Caso contrário, terá dúvidas sobre o valor do viver, e consequentemente, sobre
o valor de si mesmo. E, na dúvida sobre o próprio valor, torna-se atraente
aderir àquilo que é desejado pelo outro, para ilusoriamente preservar um mínimo
de afetividade – sou aceito...
No cenário
social atual, apesar de todos os problemas com os quais nos deparamos
cotidianamente, parece que, de alguma forma, vem sendo despertada coletivamente
a necessidade de dar um lugar social a esse viver criativo.
Ações
comunitárias surgem como formas de resgate da singularidade, onde somos
convidados a partilhar nosso modo de sentir e experimentar o mundo de maneira
original.
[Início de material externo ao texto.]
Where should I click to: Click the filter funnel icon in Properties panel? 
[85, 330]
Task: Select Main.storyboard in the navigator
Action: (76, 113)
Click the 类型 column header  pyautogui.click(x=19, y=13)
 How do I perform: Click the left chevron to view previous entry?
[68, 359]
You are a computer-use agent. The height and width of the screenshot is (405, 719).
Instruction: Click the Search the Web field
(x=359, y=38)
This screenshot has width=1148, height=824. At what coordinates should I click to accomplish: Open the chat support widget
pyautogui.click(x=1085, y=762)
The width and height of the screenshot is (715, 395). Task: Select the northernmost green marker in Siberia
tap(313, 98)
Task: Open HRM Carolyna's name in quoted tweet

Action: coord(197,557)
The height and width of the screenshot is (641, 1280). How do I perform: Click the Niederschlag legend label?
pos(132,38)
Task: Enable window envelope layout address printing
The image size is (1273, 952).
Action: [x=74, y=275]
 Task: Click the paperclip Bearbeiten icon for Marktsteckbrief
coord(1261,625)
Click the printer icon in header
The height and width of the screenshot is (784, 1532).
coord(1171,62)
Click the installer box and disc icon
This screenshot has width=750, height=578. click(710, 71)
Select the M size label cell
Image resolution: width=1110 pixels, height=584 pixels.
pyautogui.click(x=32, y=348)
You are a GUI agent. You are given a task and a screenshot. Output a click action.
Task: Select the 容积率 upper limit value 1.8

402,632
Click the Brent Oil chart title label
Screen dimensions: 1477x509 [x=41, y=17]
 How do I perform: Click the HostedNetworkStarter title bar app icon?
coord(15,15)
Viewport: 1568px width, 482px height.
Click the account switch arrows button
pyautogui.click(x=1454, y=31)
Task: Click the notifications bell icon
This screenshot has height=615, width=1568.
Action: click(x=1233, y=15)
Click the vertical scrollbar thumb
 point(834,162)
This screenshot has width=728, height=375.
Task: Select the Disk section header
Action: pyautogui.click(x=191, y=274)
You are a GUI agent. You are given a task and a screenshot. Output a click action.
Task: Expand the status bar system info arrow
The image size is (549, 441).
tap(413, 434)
Algo em comum existe em todas
essas novas proposições: além de produzir algo que nos faça feliz, torna-se
fundamental que também faça bem ao outro e, ainda, que nos faça alguém melhor!
Presenciamos
a multiplicação de uma atitude solidária moderna, não assistencialista, fruto
de um incipiente amadurecimento coletivo, que apresenta ao mundo formas de
criar uma felicidade empática e sustentável, que produz uma cultura pautada na inclusão,
compartilhamento, sustentabilidade, solidariedade.
Surgem
frentes de atividade empreendedora, muitas vezes voluntária, ocupadas no Bem
Viver não só de si mesmo e de seu micro grupo familiar, mas de uma coletividade
que já somos capazes de conceber.
Parece que
estamos aprendendo, aos poucos, que podemos compartilhar a brasa com o vizinho,
para que ele também asse a sua sardinha... Não porque estamos preocupados em
ser “bonzinhos”. Mas porque estamos nos ocupando cada vez mais em sermos bons.
Vamos assim
redescobrindo que nossa essência é fazer o Bem, e que isto cria vida, saúde,
bem estar, alegria, segurança, liberdade. Nesse processo, retomar nosso viver
criativo é uma tarefa pessoal a ser empreendida durante toda a vida.
Coletivamente,
torna-se fundamental reinventar um novo modo de viver em sociedade, que se dá
através de nosso próprio processo individual de reinventarmo-nos criativamente,
pois se colhemos somente aquilo que plantamos, nossa semeadura, assim
fertilizada, produzirá uma felicidade mais perene e compartilhada por todos.
E você, como sente-se em relação ao seu viver criativo?
E você, como sente-se em relação ao seu viver criativo?